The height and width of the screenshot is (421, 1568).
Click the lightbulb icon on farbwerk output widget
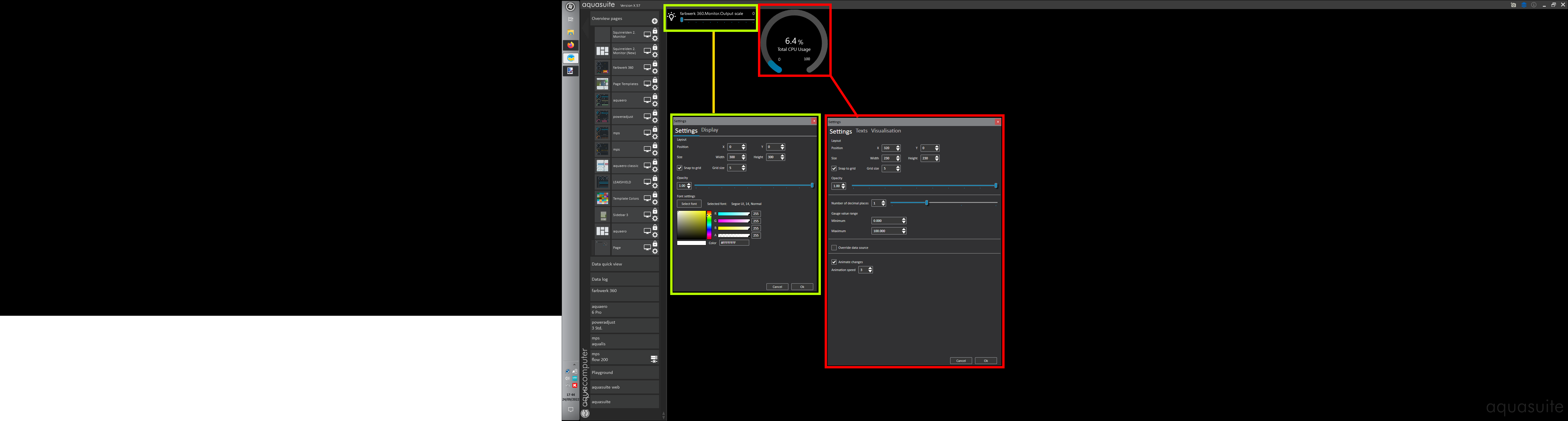[x=671, y=17]
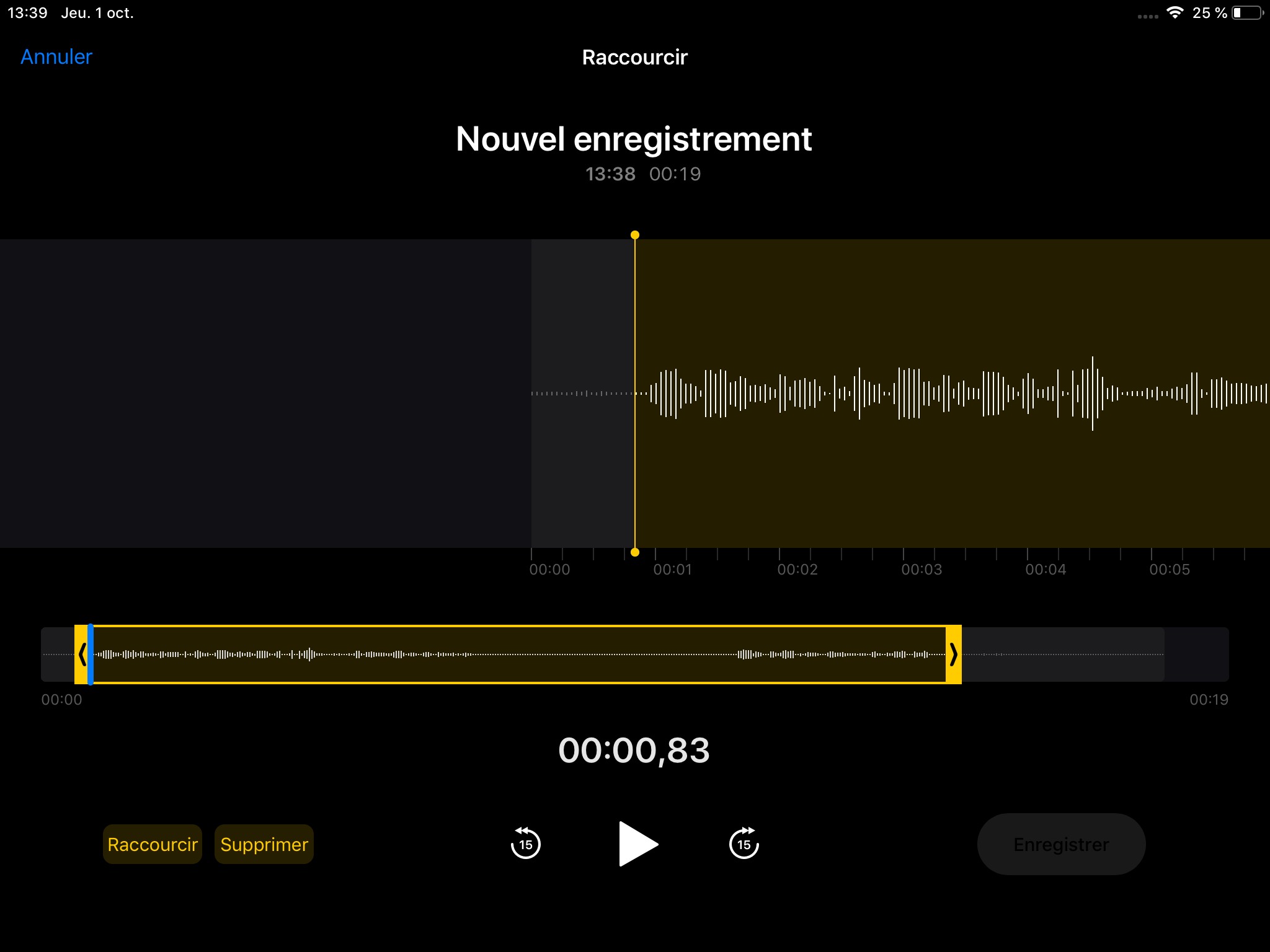
Task: Click the 00:00,83 time counter
Action: coord(634,751)
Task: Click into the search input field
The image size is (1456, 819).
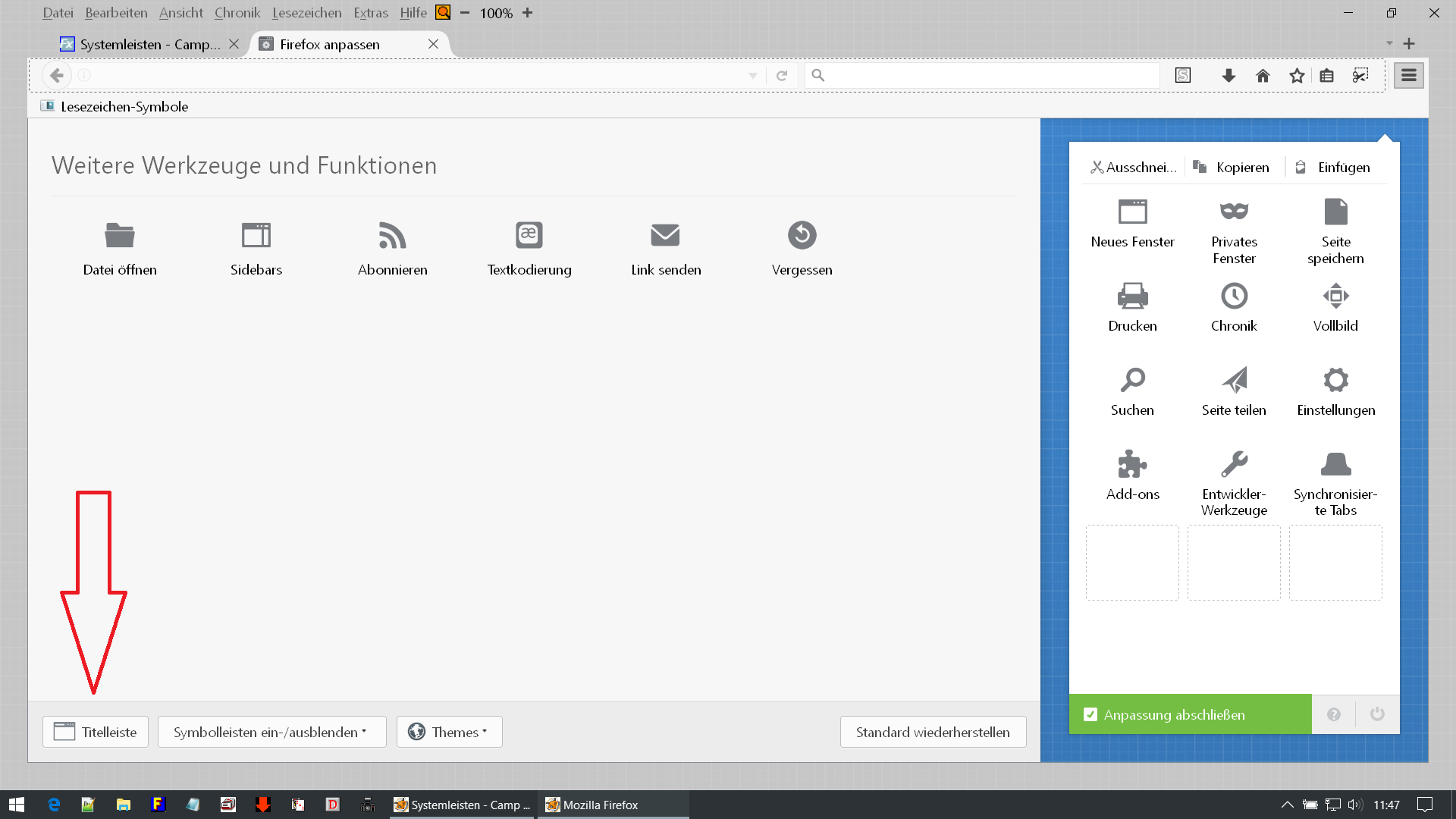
##########
What you need to do. Apart from its pictures, the data is to be repeated exactly.

Output of the task.
The height and width of the screenshot is (421, 1568).
Click the lightbulb icon on farbwerk output widget
[x=671, y=17]
Task: Click the 00:00,83 time counter
Action: coord(634,751)
Task: Click into the search input field
The image size is (1456, 819).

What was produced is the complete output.